Here’s how I drive buyer engagement for high-value opportunities from the get-go.
Before a discovery call, I create a buyer-branded microsite using WinRoom, starting with the Executive Summary page template.
I leverage our account research GPT to gather insights—CEO quotes, performance trends, recent press releases, SWOT analysis—to formulate pain and value hypotheses tied to a strategic priority, using McKinsey’s SCR (Situation-Complication-Resolution) framework.
I relabel "Complication" as "Challenge" and "Resolution" as "Required Capabilities" for a buyer-centric focus.
The “Situation” and “Challenge” sections synthesize the pain hypothesis. The “Required Capabilities” synthesizes the value hypothesis.
To personalize further, I add a buyer-specific screenshot (e.g., their homepage, CEO Letter to Investors or a recent press release) and a CXO quote to headline the “Show Me You Know Me” section.
This discipline allows me to open the call with insights aligned with board-level priorities. It reminds me of my days at Gartner when I had the most insightful research at my fingertips for opening calls.
Next, I craft the agenda and add discussion questions for each topic in WinRoom. This becomes my call plan.
I’m ready.
I walk into the call excited to help the buyer make a meaningful impact on something that truly matters to the C-suite, confident that we can make it happen.

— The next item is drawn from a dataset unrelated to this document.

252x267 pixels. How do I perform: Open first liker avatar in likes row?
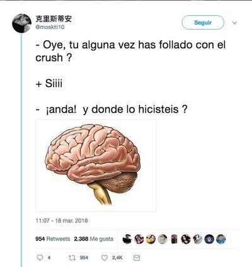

During the call, I use targeted, vertical market use-case-specific statements and questions to explore and expose current state gaps and risks, and position our differentiated value as the ideal solution.
Post-call, I review the recording and summary and add the 'Current State Limitations' template to the buyer WinRoom.
The template precisely and concisely describes typical gaps, risks, and required capabilities for the vertical's key use cases.
This enables sellers to help the buyer define the problem statement more thoroughly and effectively than they could on their own, while ensuring it aligns with the seller’s differentiated value.
I edit the template based on our conversation and quickly share it with the buyer through their WinRoom, which now also contains the agenda and discussion questions for our next call.
I invite the buyer to add comments or edits to the summary.
Now we’re aligned, sitting on the same side of the table.
The lesson: Buyer enablement starts way before the initial call.
NOTE: The template wording is crafted with input from top reps, product marketing SMEs, and, ideally, actual customer and prospect conversations.
No need to reinvent the wheel every single time.
No need to learn how to write copy like David Ogilvy or Don Draper.
And, better alignment with marketing positioning and messaging.
Years ago, I coined the phrase “Prepare to win!” It’s a mantra that guides this entire process and ensures success.
P.S. WinRoom evolves, with follow-on pages added at key engagement points.